* What the task requires:
Change "socializing" to "chatting" in the part of the article on police and bylaw enforcement that runs from the words "These fines have" through "closing all outdoor recreational amenities.", and write out that part.

* Exercise text:
_ _ _

Police, bylaw officers enforcing provincial emergency measures

A NEW NORMAL- County of Prince Edward worker Jason Young makes preparations for a more permanent physical barrier to the Benson Park Playground equipment in early April. The municipality announced Thursday its reopening some parks and public recreation areas. (Jason Parks/Gazette Staff)


The County of Prince Edward and the Prince Edward OPP detachment are getting serious about social distancing and enforcing the Emergency Management and Civil Protection Act.

Both OPP officers and municipal bylaw enforcement personal were in the public this weekend, ensuring community members were practicing safe social distancing, not congregating in groups of more than five and not using municipal recreational amenities.

While it may be a scene reminiscent of Stalin’s Soviet Union, this is the new necessary normal while Canada tries to the ‘Flatten the curve’ of the COVID-19 pandemic.

According to Prince Edward OPP Media Relations Officer Aaron Miller, the detachment fielded 33 calls for service over the weekend in addition to being present in the community to remind the public what is expected during this unheralded time.

Part of that education process involved OPP bicycle patrols being conducted on the Millennium Trail.

This patrol resulted in a number of reminders regarding physical distancing.

“The OPP is fully committed to public safety and is utilizing all tools to assist in keeping the community safe,” Miller said.

The fine for failing to comply with the provincial order is $750. Failing to give the by-law enforcement officer your name is considered obstruction and carries a fine of $1,000.

These fines have already been levied in the Quinte area as Belleville Police Service were called to to a business on Millennium Parkway on Sunday evening where about 25 people were congregated in close quarters around vehicles, smoking and socializing.

The organizer of the group identified himself and was hit with a $750 fine.

In an emergency, the public can still reach the OPP by calling 911, but if you are reporting something that does not require immediate police assistance such as a large gathering or failure to maintain social distancing, please call 1-888-310-1122

Meanwhile, the County of Prince Edward announced Friday that Municipal bylaw enforcement is working to ensure the public complies with the provincial-wide emergency order closing all outdoor recreational amenities.

The province on March 30 issued an emergency order under the Emergency Management and Civil Protection Act to close all outdoor recreational amenities. This includes but is not limited to playgrounds, sports fields, basketball and tennis courts, off-leash dog parks, benches, skateboard parks picnic areas, and beaches.

While the municipality had placed caution tape around playground structures and gathering points at parks under their purview, preparations for more permanent barriers were being performed Monday.

_ _ _

* Supplied data:
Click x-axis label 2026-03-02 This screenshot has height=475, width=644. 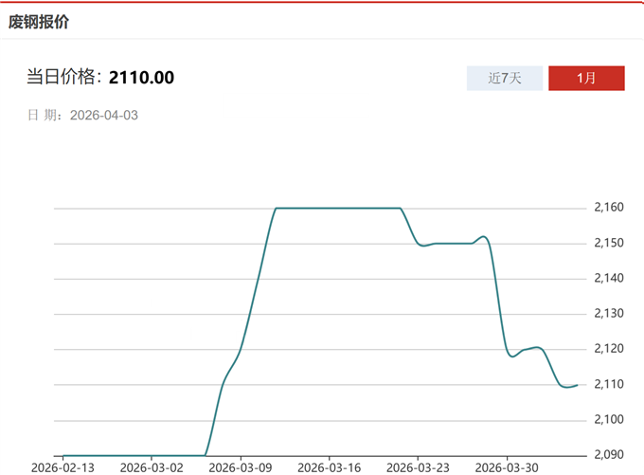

_ _ _

* Exercise solution:
These fines have already been levied in the Quinte area as Belleville Police Service were called to to a business on Millennium Parkway on Sunday evening where about 25 people were congregated in close quarters around vehicles, smoking and chatting.

The organizer of the group identified himself and was hit with a $750 fine.

In an emergency, the public can still reach the OPP by calling 911, but if you are reporting something that does not require immediate police assistance such as a large gathering or failure to maintain social distancing, please call 1-888-310-1122

Meanwhile, the County of Prince Edward announced Friday that Municipal bylaw enforcement is working to ensure the public complies with the provincial-wide emergency order closing all outdoor recreational amenities.